Please pull out every line of the items below that contains the string "width" and copy each such line in full. Case counts.

## DATA FOR PROCESSING

****************

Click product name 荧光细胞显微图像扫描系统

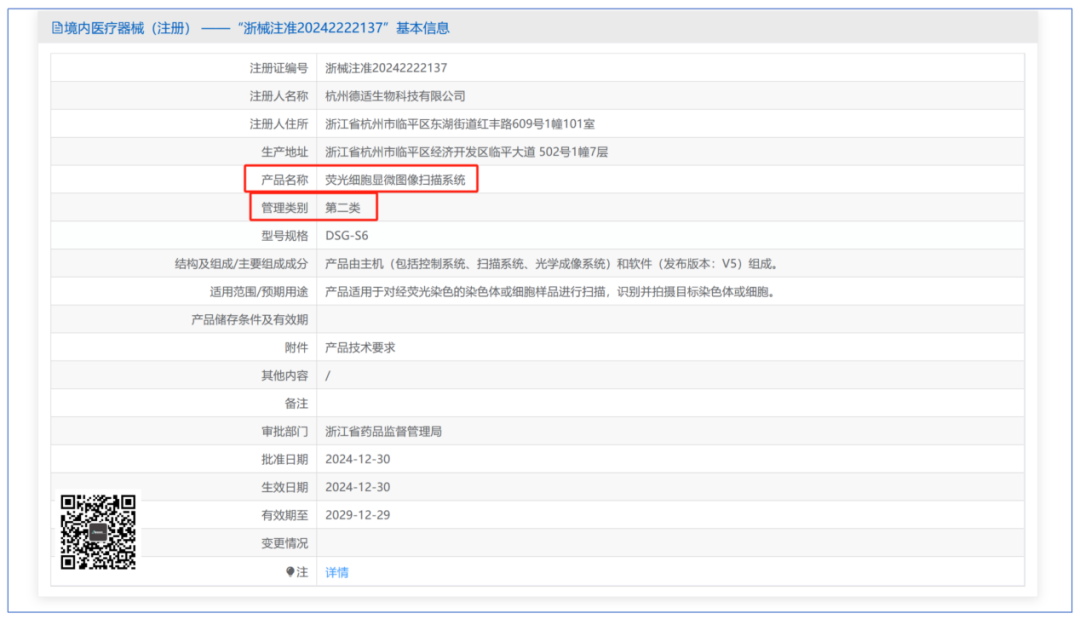[x=395, y=180]
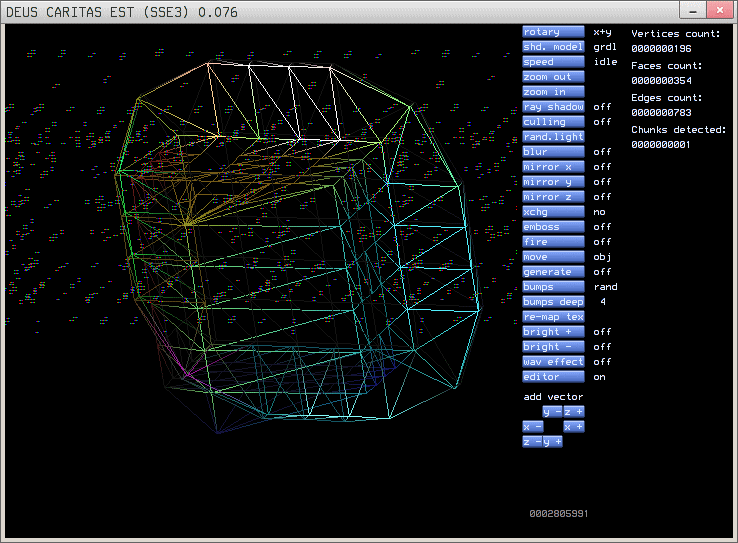Decrease brightness with bright -
The width and height of the screenshot is (738, 543).
pos(553,347)
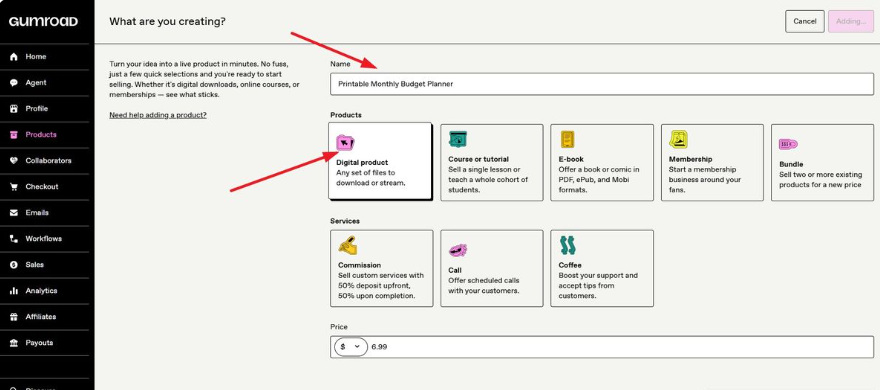Open the Emails envelope icon
Viewport: 880px width, 390px height.
click(x=14, y=213)
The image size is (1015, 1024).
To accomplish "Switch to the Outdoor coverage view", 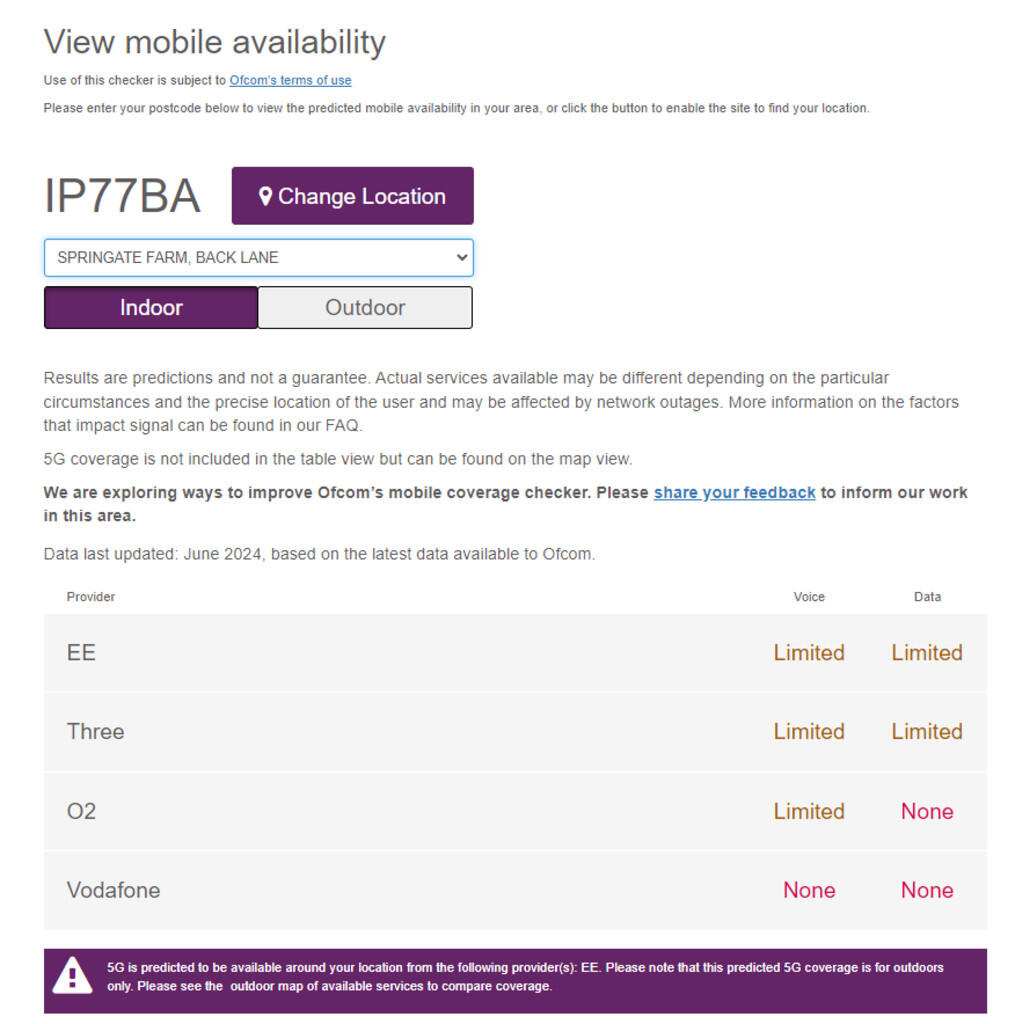I will pyautogui.click(x=365, y=307).
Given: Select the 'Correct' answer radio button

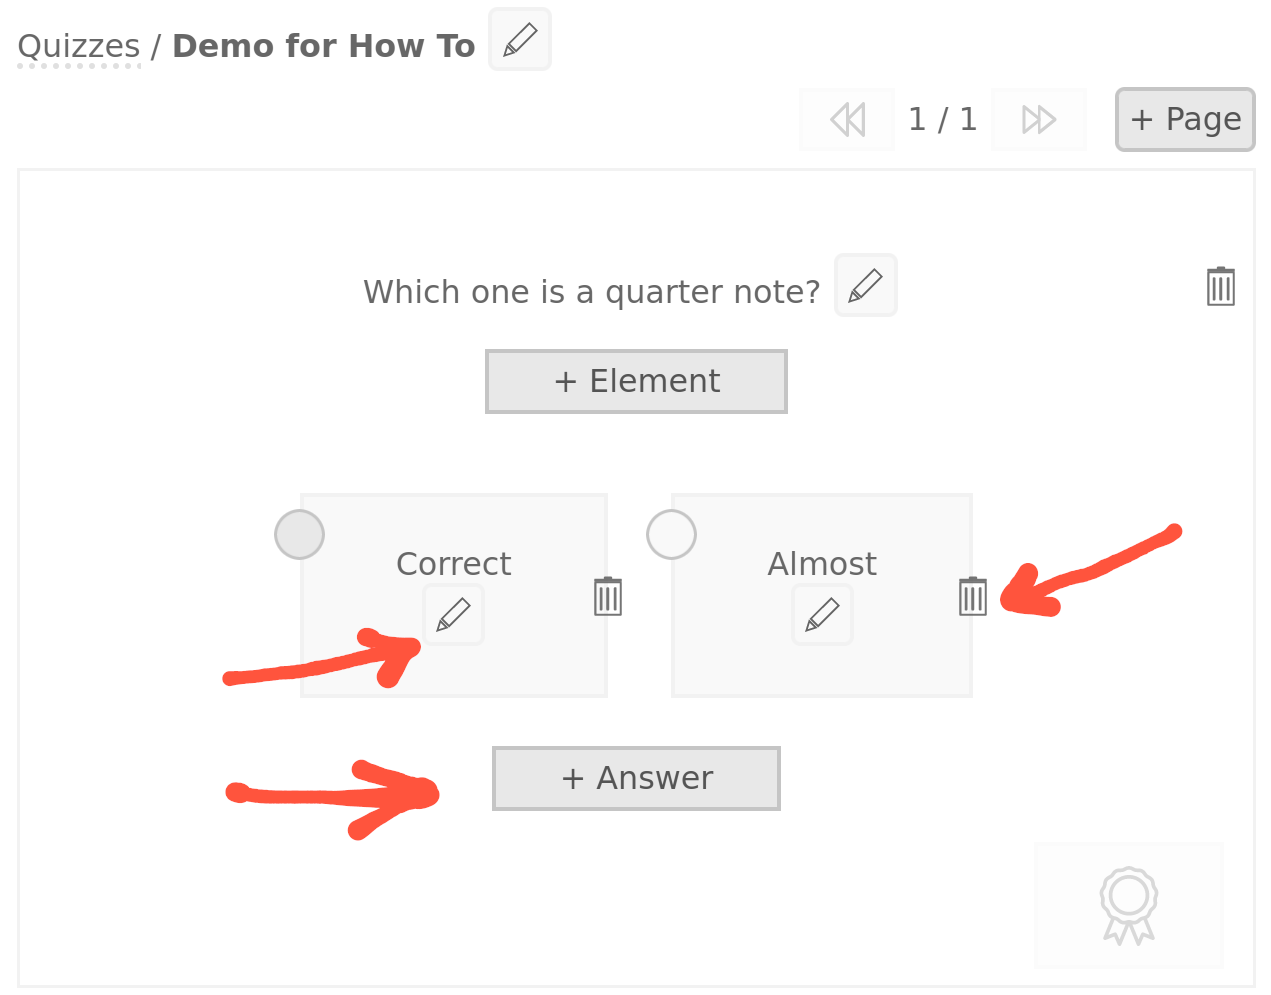Looking at the screenshot, I should click(299, 534).
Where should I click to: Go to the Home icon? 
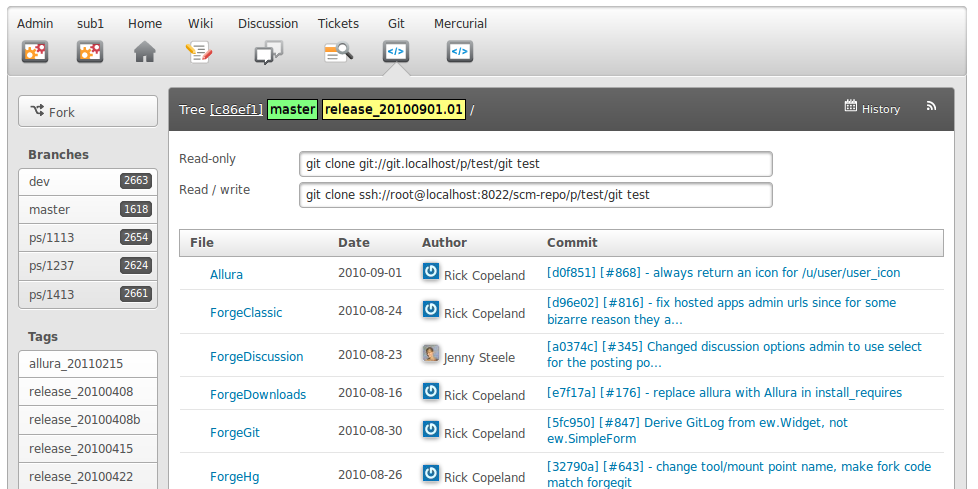click(x=145, y=51)
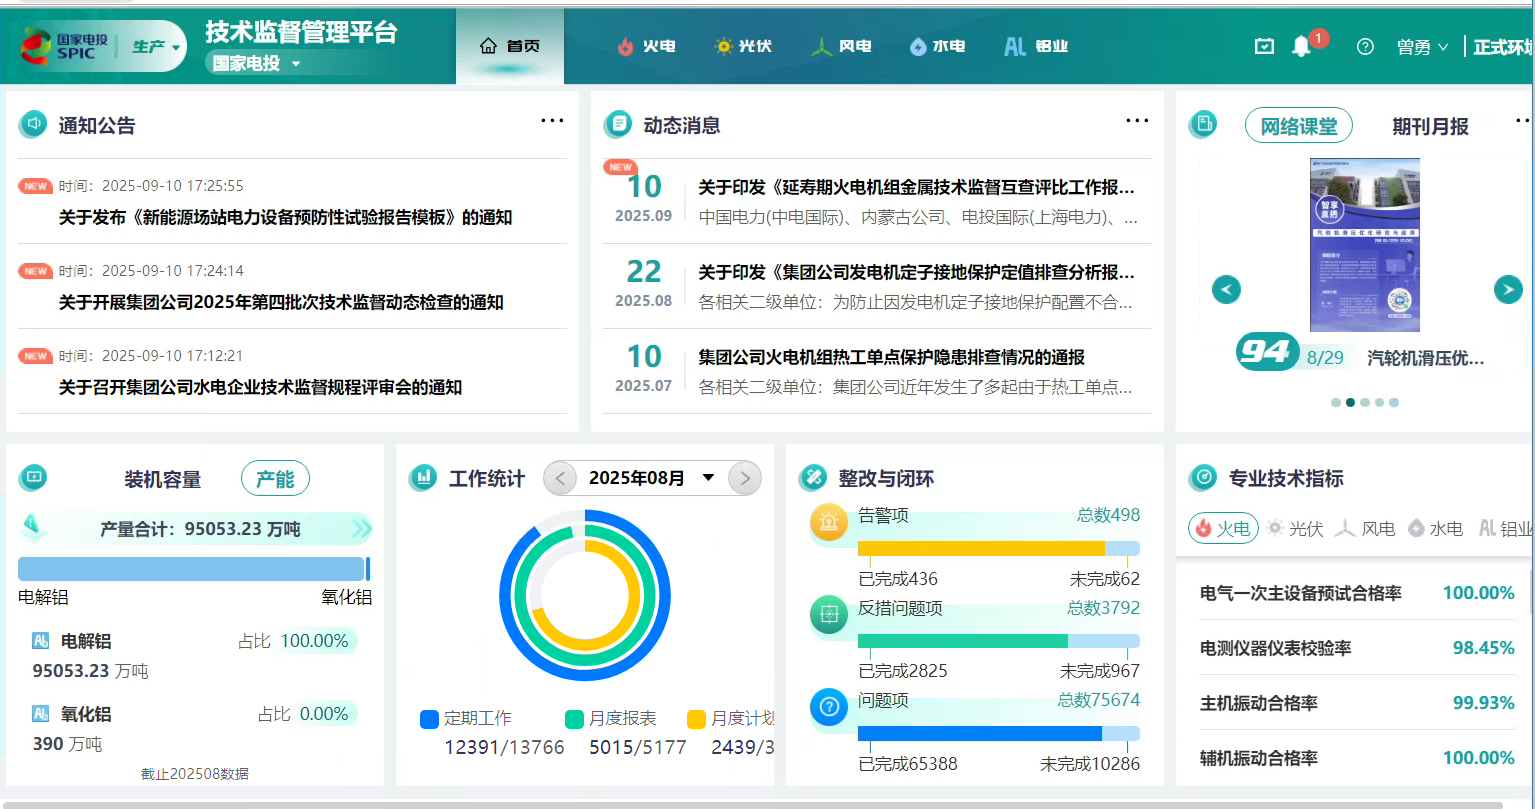Click the 工作统计 bar chart icon

(x=423, y=478)
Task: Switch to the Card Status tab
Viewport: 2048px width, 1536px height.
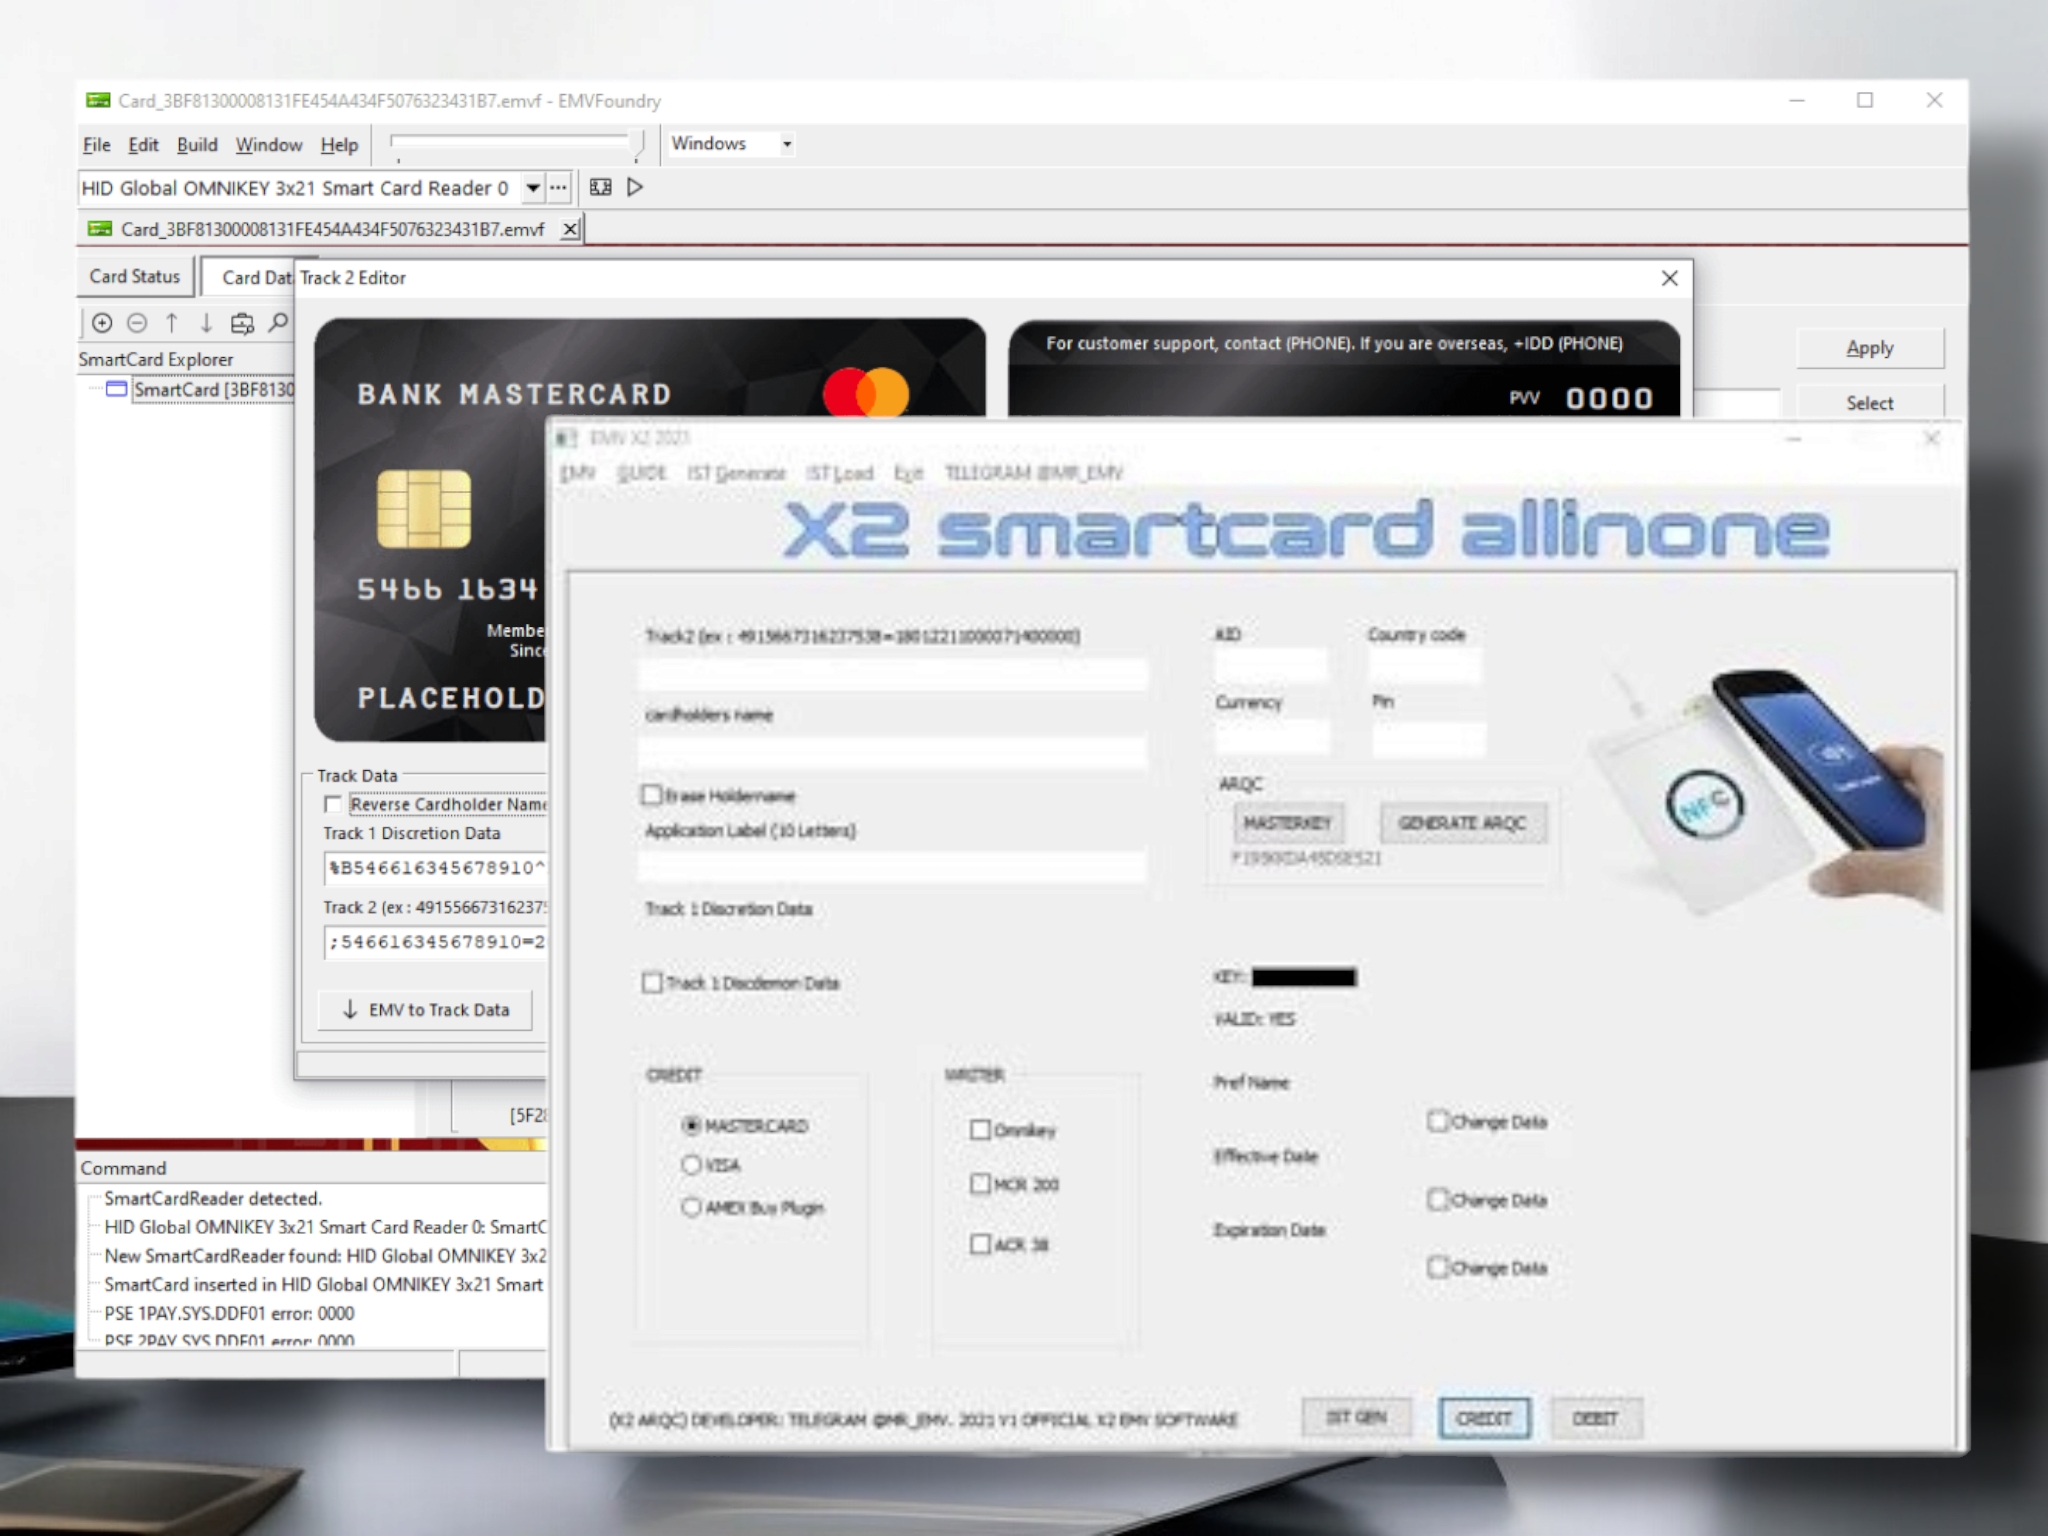Action: (135, 277)
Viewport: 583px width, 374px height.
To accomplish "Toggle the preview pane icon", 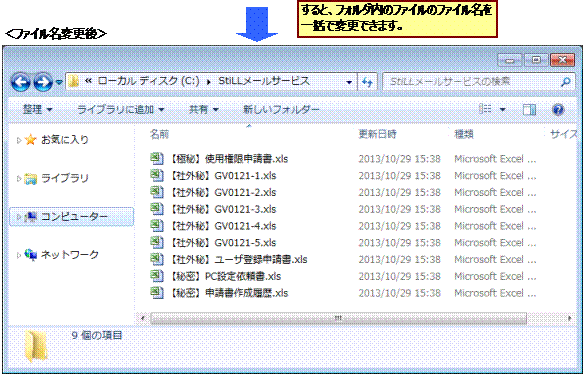I will [529, 109].
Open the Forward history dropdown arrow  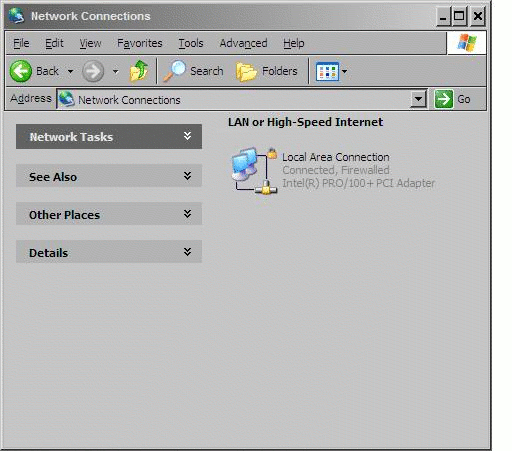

****************

## RESPONSE TO THIS EXERCISE
The width and height of the screenshot is (738, 543).
Viewport: 880px width, 390px height.
Viewport: 2048px width, 1536px height.
Viewport: 583px width, 374px height.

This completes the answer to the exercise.